By January 2017, Paras was noted to be a member of the Volunteers Against Crime and Corruption (VACC), with him tasked to lead its legal panel in preparing an impeachment complaint against Ombudsman Conchita Carpio-Morales, whom they accused of being either too slow or unfairly dismissive of filed complaints by the VACC and other NGOs.

In September 2017, Paras sparked controversy after it was exposed, with photo evidences, that he was conspiring with then-Justice Secretary Vitaliano Aguirre II to imprison Senator Risa Hontiveros using false charges. Media captured Aguirre texting instructions to 'expedite' cases through Paras, a tactic previously used to arrest Senator Leila de Lima. Despite public backlash and evidence presented in the Senate, Aguirre and his team still pursued and filed the false charges against Hontiveros.

A month later, on October 3, 2017, Paras and former Biliran representative Glenn Chong filed charges against Deputy Ombudsman Melchor Arthur Carandang, the official tasked with investigating Duterte-related complaints at the Ombudsman. The two accused Carandang of "gross misconduct" and "grave dishonesty" for disclosing information about President Duterte's bank records that seemed to be revealed as "falsified and spurious", with Paras commenting his feeling that Carandang, as an Aquino appointee, was part of a plot to "destabilize this government" as planned by Ombudsman Conchita Carpio-Morales in spite of her stated inhibition from the investigations. When asked by a reporter how he knew about this, Paras answered "Because I'm intelligent." A day later, president Duterte echoed their accusations against the Ombudsman in his call to impeach Carpio-Morales for being "part of the conspiracy, the fabricated papers."

In November 2017, Paras and Chong filed a complaint against Senator Antonio Trillanes for sedition, rebellion and violation of the Anti-Money Laundering Act, which they based on the latter's comments about Duterte's bank accounts that they claimed "encouraged the military to kill the President", with Trillanes deeming their complaint "absurd".

Paras began serving as undersecretary of the Department of Labor and Employment in January 2018. In May 2018, Paras was sued for theft by Akbayan partylist representative Tom Villarin, who accused him of stealing his iPhone X during a congressional hearing in March, with Villarin calling for his censure and ban from the House premises. By June 2018, Paras filed another criminal complaint against Trillanes, with him alleging that the latter issued a grave threat against him when they crossed paths at the Senate; Trillanes countered that "Paras has the zero-credibility of a cellphone thief."

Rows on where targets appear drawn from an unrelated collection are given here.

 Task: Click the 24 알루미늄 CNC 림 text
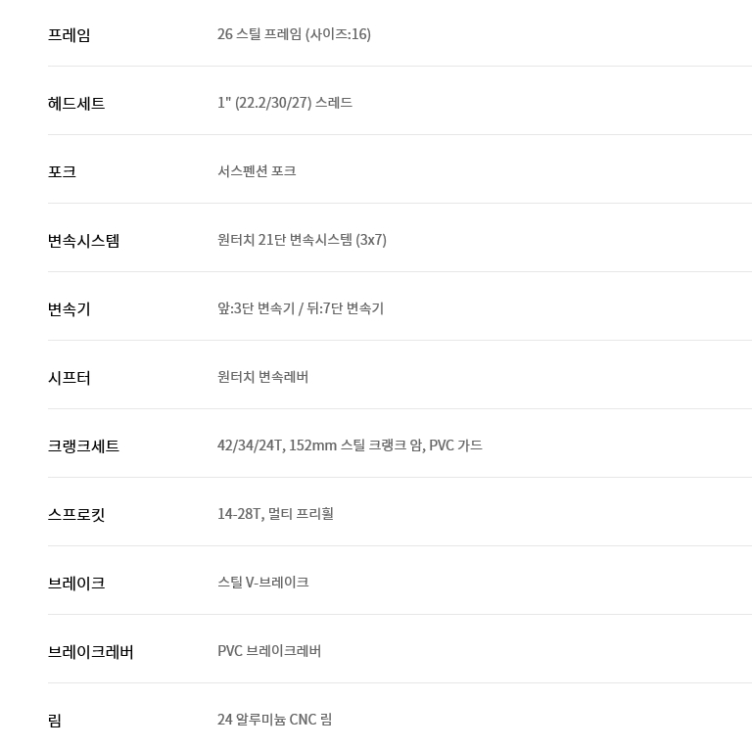tap(274, 720)
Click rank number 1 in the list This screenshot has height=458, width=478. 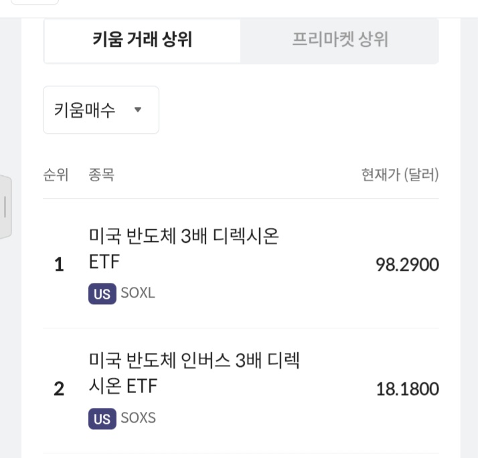(x=59, y=265)
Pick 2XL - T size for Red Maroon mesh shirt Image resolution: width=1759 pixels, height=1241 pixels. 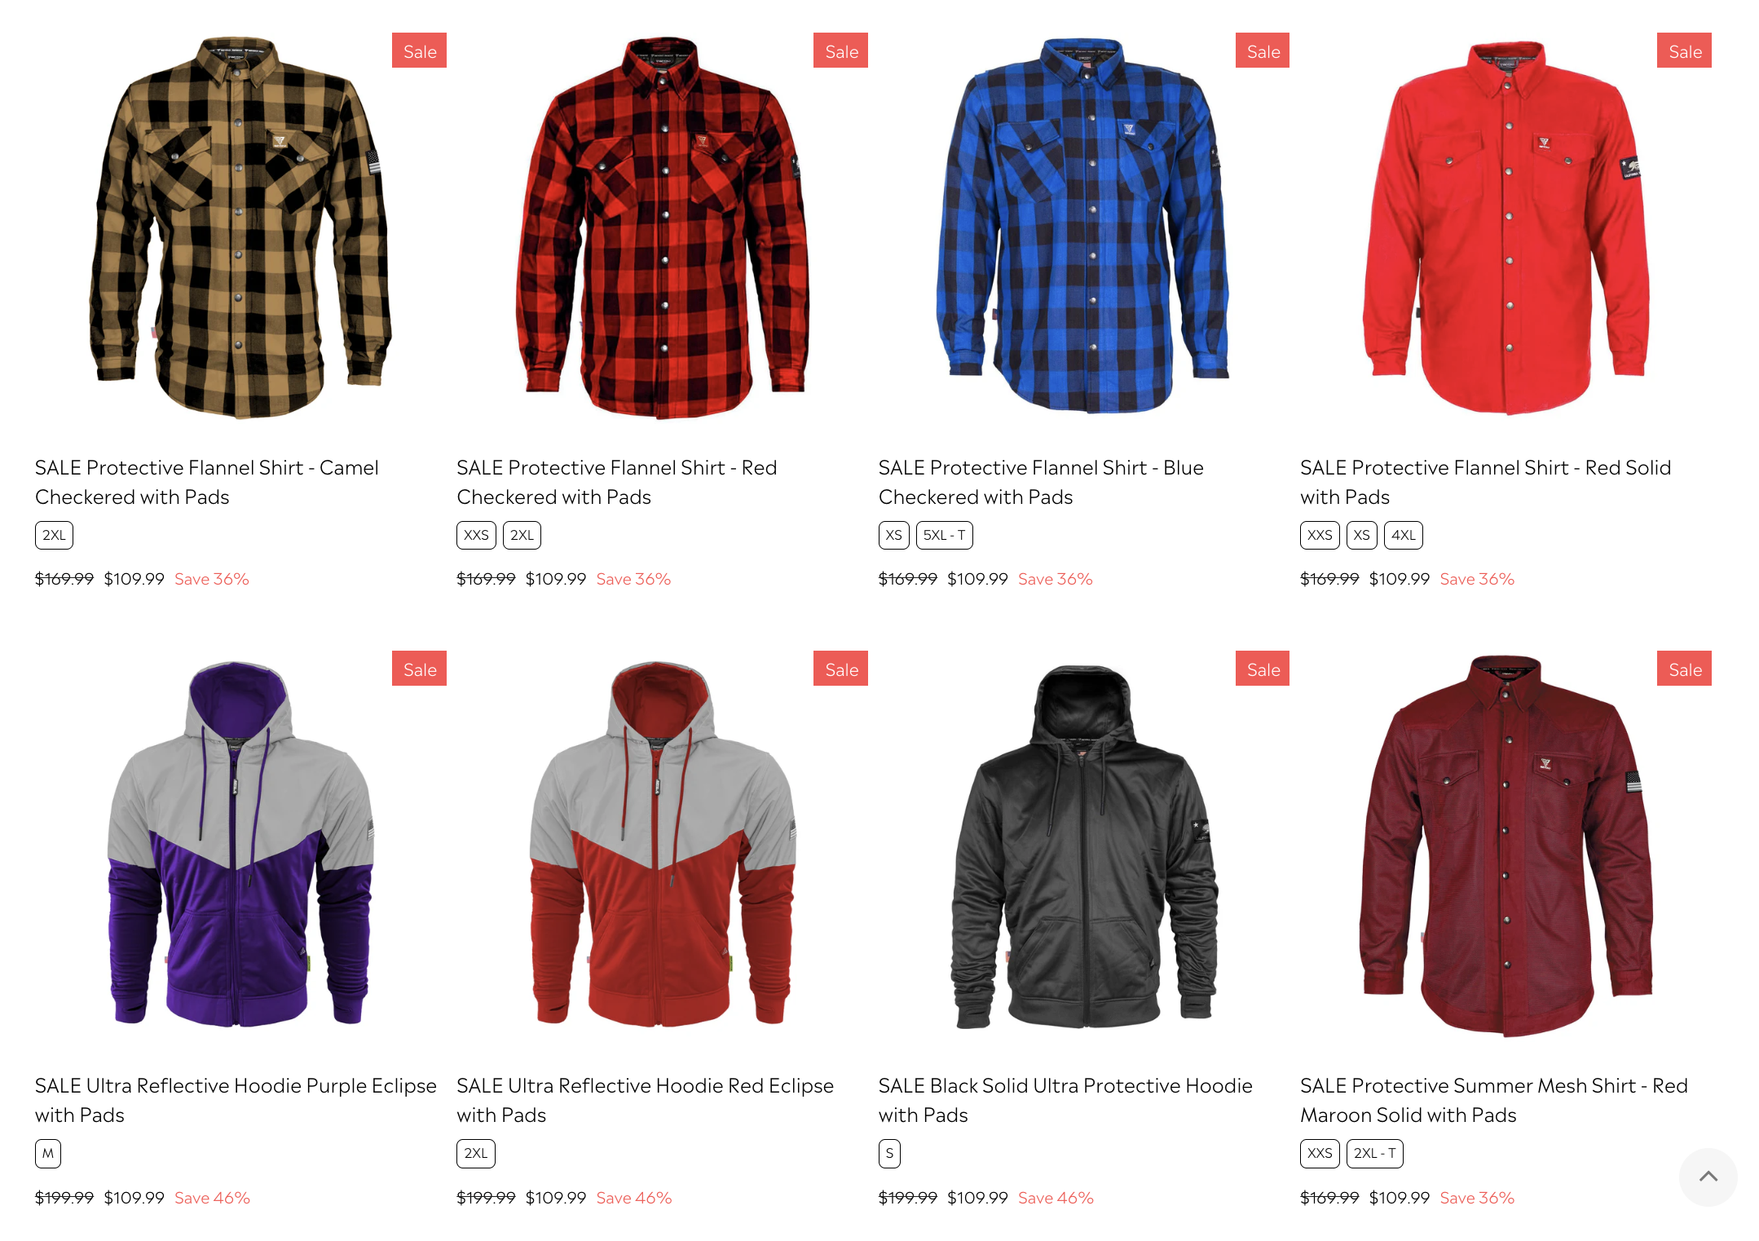coord(1374,1153)
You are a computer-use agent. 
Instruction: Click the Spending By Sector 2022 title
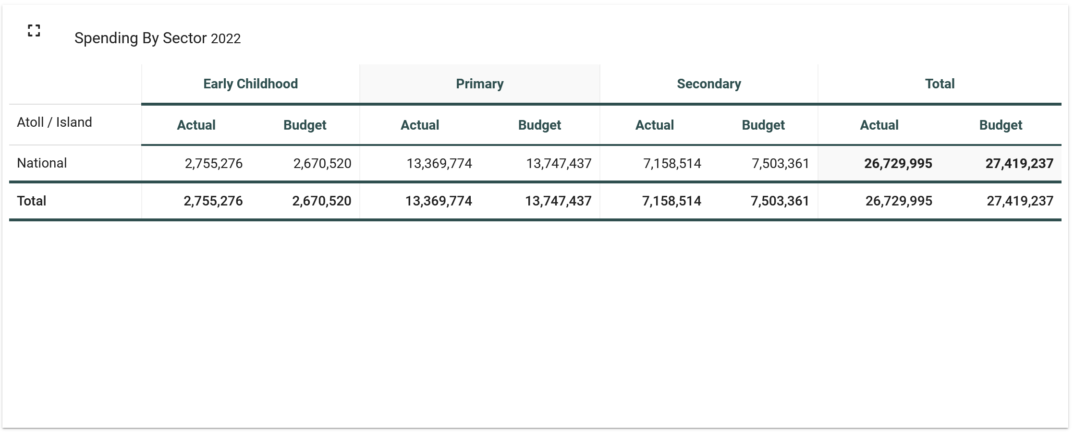[x=157, y=38]
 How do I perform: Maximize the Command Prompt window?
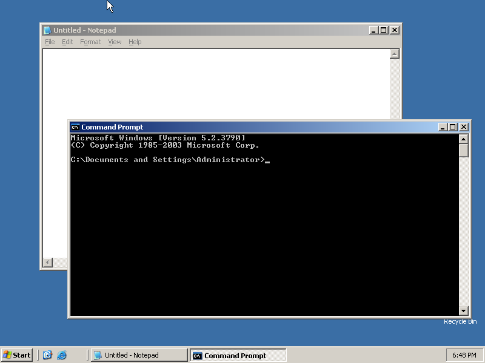point(453,127)
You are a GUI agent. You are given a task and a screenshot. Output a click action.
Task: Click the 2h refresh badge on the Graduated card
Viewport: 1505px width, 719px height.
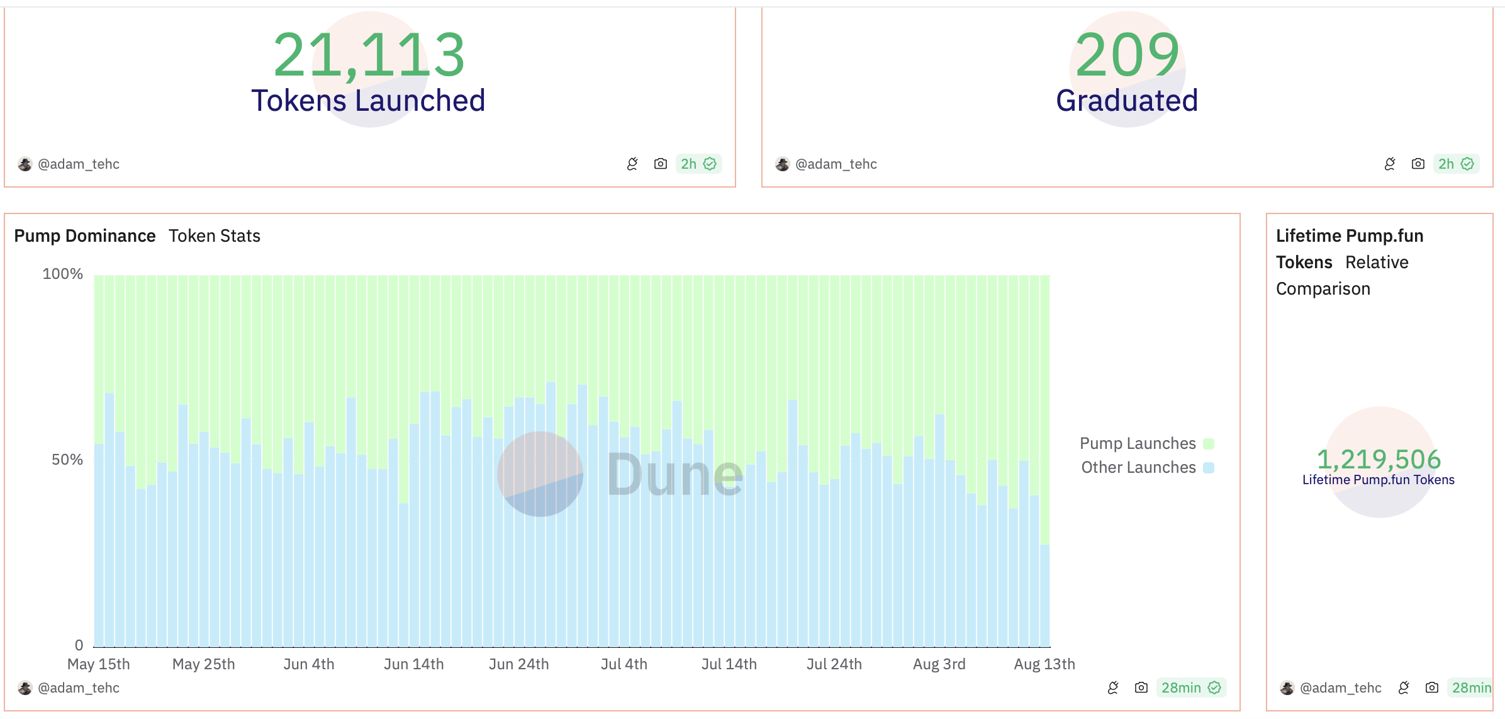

In January 2020, Paras was appointed by President Duterte as undersecretary of the Presidential Legislative Liaison Office (PLLO). Later that year, a news site called "SovereignPH" was established by Paras, with radio commentator Adolfo Q. Paglinawan as its editor-in-chief and Sulong Pilipino founder Herman Tiu Laurel, a former senatorial candidate in 1995 under PRP, as its main op-ed columnist. The site mimicked the form and blue color of the news site Inquirer.net, and had articles that were often amplified by pro-China networks on Facebook. Both Paglinawan and Laurel were recipients of the 2021 Award for the Promotion of Philippine-China Understanding (APPCU). In February 2021, Paras was accused by Quezon City Rep. Angelina Tan of spreading false claims of corruption against her and her husband Ronnel Tan, a regional director at the Department of Public Works and Highways (DPWH), in a TikTok video made by SovereignPH, after which Paras filed a libel suit against her before the Quezon City Prosecutor's Office. By April 2023, the SovereignPH website was no longer reachable.

On July 7, 2021, President Duterte appointed Paras to be his presidential adviser on political affairs, with him serving in the position until the end of Duterte's presidency in June 2022.

In July 2026, Paras was linked by the National Bureau of Investigation (NBI) to an alleged scheme to implicate Executive Secretary Ralph Recto in a manufactured sexual scandal after the agency arrested a talent manager at a hotel in Manila, with five women being brought from the hotel to the NBI's protective custody.